In de evaluatie is geconcludeerd dat de sector van de tonijnvisserij van de EU veel belangstelling heeft voor de visserij in Guinee-Bissau en dat een vernieuwing van het protocol zou bijdragen aan een betere monitoring, controle en bewaking en aan een betere governance van de visserij in de regio.

Raadpleging van belanghebbenden

In het kader van de evaluatie is overlegd met de lidstaten, vertegenwoordigers van de sector, internationale middenveldorganisaties, alsook met de visserijautoriteiten en met vertegenwoordigers van het maatschappelijk middenveld van Guinee-Bissau. Daarnaast heeft ook overleg plaatsgevonden in het kader van de adviesraad voor de volle zee.

Bijeenbrengen en gebruik van expertise

Overeenkomstig artikel 31, lid 10, van de verordening inzake het gemeenschappelijk visserijbeleid heeft de Commissie voor de ex-postevaluatie en de ex-ante-evaluatie een beroep gedaan op een onafhankelijke consultant.

4. GEVOLGEN VOOR DE BEGROTING

De jaarlijkse financiële tegenprestatie van de Europese Unie bedraagt 15 600 000 EUR, berekend op basis van:

a) een jaarlijks bedrag voor de toegang tot de visbestanden, voor de in het protocol vastgestelde categorieën, dat is vastgelegd op 11 600 000 EUR per jaar voor de hele looptijd van het protocol;

b) steun voor de ontwikkeling van het sectorale visserijbeleid en de blauwe economie van Guinee-Bissau ten bedrage van 4 000 000 EUR per jaar gedurende de hele looptijd van het protocol.

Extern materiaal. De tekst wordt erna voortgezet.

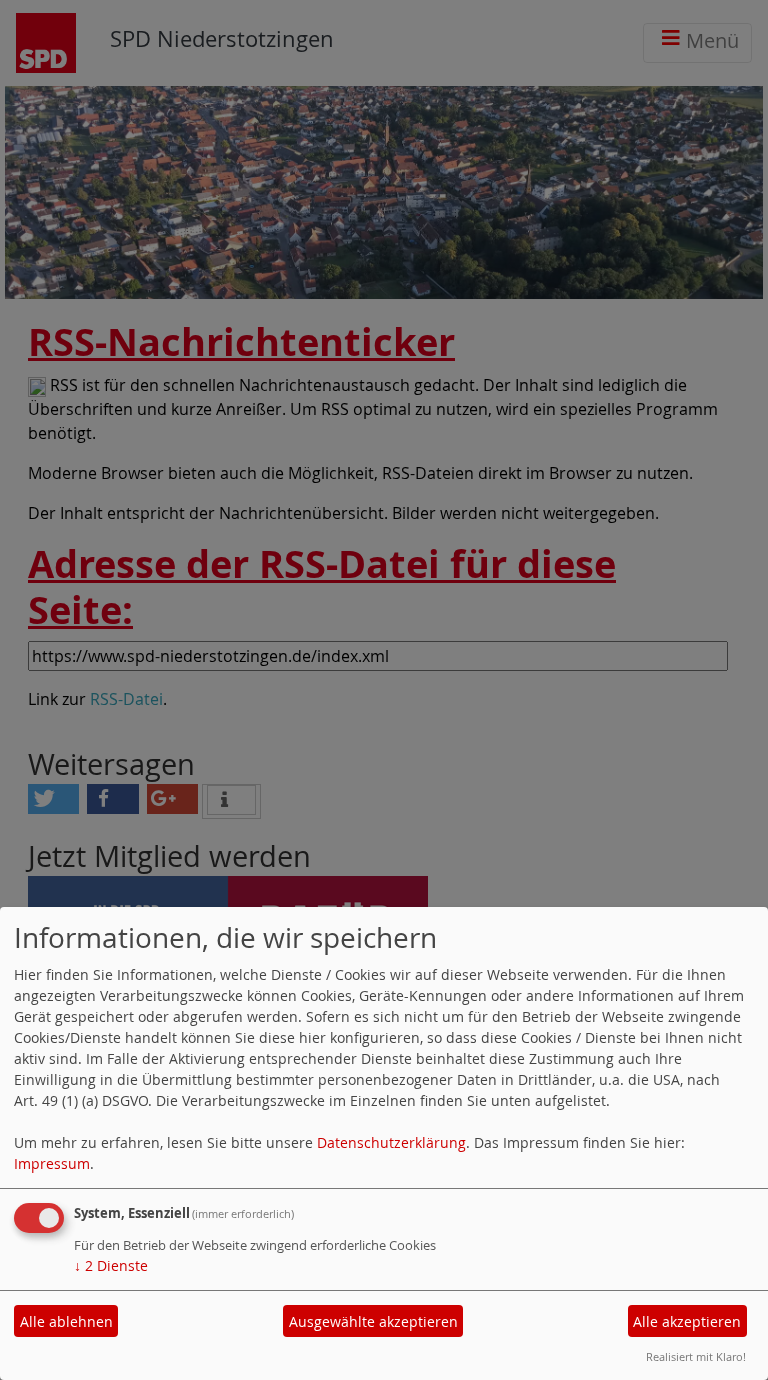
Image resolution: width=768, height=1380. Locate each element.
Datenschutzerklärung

Deze steun beantwoordt aan de doelstellingen van het nationale beleid inzake duurzaam beheer van de continentale en maritieme visbestanden van Guinee-Bissau gedurende de hele looptijd van het protocol.

Het jaarlijkse bedrag van de vastleggings- en betalingskredieten wordt in het kader van de jaarlijkse begrotingsprocedure vastgesteld, onder meer voor de reservelijn voor protocollen die bij het begin van het jaar nog niet in werking zijn getreden 5 .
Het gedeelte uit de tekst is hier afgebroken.